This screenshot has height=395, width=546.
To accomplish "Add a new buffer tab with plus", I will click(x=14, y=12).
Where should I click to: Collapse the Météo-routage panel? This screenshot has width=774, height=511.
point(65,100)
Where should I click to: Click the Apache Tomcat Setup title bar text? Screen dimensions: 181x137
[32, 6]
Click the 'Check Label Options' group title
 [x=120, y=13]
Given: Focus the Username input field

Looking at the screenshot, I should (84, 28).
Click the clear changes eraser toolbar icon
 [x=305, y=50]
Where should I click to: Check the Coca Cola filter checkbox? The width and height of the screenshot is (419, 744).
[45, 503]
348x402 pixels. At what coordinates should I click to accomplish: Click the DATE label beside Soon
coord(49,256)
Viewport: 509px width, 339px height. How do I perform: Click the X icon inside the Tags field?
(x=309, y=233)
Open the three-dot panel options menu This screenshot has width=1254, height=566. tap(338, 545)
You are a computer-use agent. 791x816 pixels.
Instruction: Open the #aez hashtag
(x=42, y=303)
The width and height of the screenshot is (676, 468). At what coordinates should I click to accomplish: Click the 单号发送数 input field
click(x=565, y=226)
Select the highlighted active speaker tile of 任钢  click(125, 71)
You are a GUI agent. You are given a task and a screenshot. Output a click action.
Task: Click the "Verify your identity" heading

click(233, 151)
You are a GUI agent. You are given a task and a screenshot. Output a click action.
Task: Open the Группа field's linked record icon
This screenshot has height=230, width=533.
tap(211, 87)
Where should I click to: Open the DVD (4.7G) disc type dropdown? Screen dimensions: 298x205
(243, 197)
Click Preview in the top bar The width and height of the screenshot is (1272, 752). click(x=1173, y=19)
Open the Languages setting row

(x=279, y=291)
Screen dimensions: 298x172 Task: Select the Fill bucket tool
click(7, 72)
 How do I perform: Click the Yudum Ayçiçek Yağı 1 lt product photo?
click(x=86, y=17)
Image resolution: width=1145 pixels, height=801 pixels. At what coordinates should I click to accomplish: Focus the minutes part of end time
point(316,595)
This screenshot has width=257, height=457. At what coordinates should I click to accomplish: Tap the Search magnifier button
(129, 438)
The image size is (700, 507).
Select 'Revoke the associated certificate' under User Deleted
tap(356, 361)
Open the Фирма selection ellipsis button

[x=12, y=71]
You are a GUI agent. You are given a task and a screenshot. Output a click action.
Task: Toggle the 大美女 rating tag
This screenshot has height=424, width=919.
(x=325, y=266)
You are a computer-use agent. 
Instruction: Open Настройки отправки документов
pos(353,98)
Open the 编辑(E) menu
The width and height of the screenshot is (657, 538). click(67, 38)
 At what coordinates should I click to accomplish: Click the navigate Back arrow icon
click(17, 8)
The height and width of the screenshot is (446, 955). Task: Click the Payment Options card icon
####################
## Instructions for the task
Each line above should be copied exactly, with no line missing.

## Task solution
This screenshot has height=395, width=546.
To accomplish "Add a new buffer tab with plus", I will click(x=14, y=12).
Where should I click to: Collapse the Météo-routage panel? This screenshot has width=774, height=511.
point(65,100)
Where should I click to: Click the Apache Tomcat Setup title bar text? Screen dimensions: 181x137
[32, 6]
Click the 'Check Label Options' group title
 [x=120, y=13]
Given: Focus the Username input field

Looking at the screenshot, I should (84, 28).
Click the clear changes eraser toolbar icon
 [x=305, y=50]
Where should I click to: Check the Coca Cola filter checkbox? The width and height of the screenshot is (419, 744).
[45, 503]
348x402 pixels. At what coordinates should I click to accomplish: Click the DATE label beside Soon
coord(49,256)
Viewport: 509px width, 339px height. How do I perform: Click the X icon inside the Tags field?
(x=309, y=233)
Open the three-dot panel options menu This screenshot has width=1254, height=566. tap(338, 545)
You are a computer-use agent. 791x816 pixels.
Instruction: Open the #aez hashtag
(x=42, y=303)
The width and height of the screenshot is (676, 468). At what coordinates should I click to accomplish: Click the 单号发送数 input field
click(x=565, y=226)
Select the highlighted active speaker tile of 任钢  click(125, 71)
You are a GUI agent. You are given a task and a screenshot. Output a click action.
Task: Click the "Verify your identity" heading

click(233, 151)
You are a GUI agent. You are given a task and a screenshot. Output a click action.
Task: Open the Группа field's linked record icon
This screenshot has height=230, width=533.
tap(211, 87)
Where should I click to: Open the DVD (4.7G) disc type dropdown? Screen dimensions: 298x205
(243, 197)
Click Preview in the top bar The width and height of the screenshot is (1272, 752). click(x=1173, y=19)
Open the Languages setting row

(x=279, y=291)
Screen dimensions: 298x172 Task: Select the Fill bucket tool
click(7, 72)
 How do I perform: Click the Yudum Ayçiçek Yağı 1 lt product photo?
click(x=86, y=17)
Image resolution: width=1145 pixels, height=801 pixels. At what coordinates should I click to accomplish: Focus the minutes part of end time
point(316,595)
This screenshot has width=257, height=457. At what coordinates should I click to accomplish: Tap the Search magnifier button
(129, 438)
The image size is (700, 507).
Select 'Revoke the associated certificate' under User Deleted
tap(356, 361)
Open the Фирма selection ellipsis button

[x=12, y=71]
You are a GUI agent. You are given a task and a screenshot. Output a click action.
Task: Toggle the 大美女 rating tag
This screenshot has height=424, width=919.
(x=325, y=266)
You are a computer-use agent. 
Instruction: Open Настройки отправки документов
pos(353,98)
Open the 编辑(E) menu
The width and height of the screenshot is (657, 538). click(67, 38)
 At what coordinates should I click to accomplish: Click the navigate Back arrow icon
click(17, 8)
The height and width of the screenshot is (446, 955). Task: Click the Payment Options card icon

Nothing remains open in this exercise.